Jestem Ci wdzięczna w miłości serca, za wszystko, co od Ciebie dostałam. Nie chodzi mi o opakowanie, lekkość czytania, humor – chociaż to też. Widzę, wiem, czuję, że idzie to prosto z Twojego serca – Pola i dlatego jest takie prawdziwe, oczywiste, proste… W moim przypadku też się sprawdza. Jestem wdzięczna za siedem wspaniałych przekazów, sesje, blogi, sentencje z przepięknego ogródeczka, jakże by inaczej, skoro boską ręką uczynione? Budziłam się jeszcze przed pierwszą książką, ale wolniej? Trochę po omacku, niepewna, z potężnym bagażem wczoraj, nie wiedząc, jak go zutylizować! Mimo że to Twoja droga, to parę razy wskakiwałam do Twojego pociągu, było łatwiej, przyjemniej, szybciej? Tu i teraz jestem spokojniejsza, radosna, pełniejsza miłością, zdrowa i już nie sponsoruję oszustów z big farmy. Celowo piszę spokojniejsza, nie spokojna, ale wiem gdzie „dzwonią” i tam podążam. Jest mi z tym dobrze, coraz lepiej, coraz pełniej. Najważniejsze, nikogo już nie potrącam, nie rozjeżdżam, a nawet stać mnie, aby poczekać, przepuścić. Coraz mniej rzeczy mi uwiera i przeszkadza. 30 lat temu prawie wszystko było do du.y, kilkanaście lat temu uważałam, że Świat jest piękny tylko ludzie do du.y a teraz twierdzę, że Świat, w którym żyję, jest piękny, przepiękny, cudny! Nie potrafię wyrazić tego co chcę przekazać, za mało słów, za ubogie, ale chciałabym…

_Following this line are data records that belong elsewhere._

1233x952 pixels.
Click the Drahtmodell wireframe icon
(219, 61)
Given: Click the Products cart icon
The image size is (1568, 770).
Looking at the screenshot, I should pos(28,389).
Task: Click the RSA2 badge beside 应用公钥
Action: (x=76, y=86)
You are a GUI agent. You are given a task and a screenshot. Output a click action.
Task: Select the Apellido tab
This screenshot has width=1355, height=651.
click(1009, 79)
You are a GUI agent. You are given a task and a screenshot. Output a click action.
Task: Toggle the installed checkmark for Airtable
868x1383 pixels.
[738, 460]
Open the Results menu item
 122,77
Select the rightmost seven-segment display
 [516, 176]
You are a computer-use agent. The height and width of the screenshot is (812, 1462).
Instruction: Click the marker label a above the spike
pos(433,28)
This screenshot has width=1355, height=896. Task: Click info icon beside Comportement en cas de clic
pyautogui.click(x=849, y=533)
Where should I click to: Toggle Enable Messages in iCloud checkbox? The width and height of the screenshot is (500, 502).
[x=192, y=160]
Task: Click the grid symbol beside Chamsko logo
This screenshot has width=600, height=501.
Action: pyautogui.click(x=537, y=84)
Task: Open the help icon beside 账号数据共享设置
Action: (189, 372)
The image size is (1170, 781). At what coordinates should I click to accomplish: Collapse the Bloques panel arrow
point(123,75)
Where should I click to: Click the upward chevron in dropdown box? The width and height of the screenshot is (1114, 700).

Nie cytuję dalej, bo to część niezwykle osobista, więc na ręce autorki przekazuję moją wdzięczność dla wszystkich, którzy do mnie napisali, bo takie słowa naprawdę dodają skrzydeł i utwierdzają mnie w przekonaniu, że ta siódma książka była potrzebna. Myślicie, że nie miałem wątpliwości? Że nie wahałem się, czy to moje bezkompromisowe podejście do Kościoła nie jest zbyt radykalne? Czy nie urażę a co najważniejsze, czy nie zniechęcę czytelników do pochylenia się nad Bogiem bez hamulców kościelnej indoktrynacji? Z listów wynika, że czytelnicy nie mają problemu z moim oglądem Boga i zachętą do stania się bogiem.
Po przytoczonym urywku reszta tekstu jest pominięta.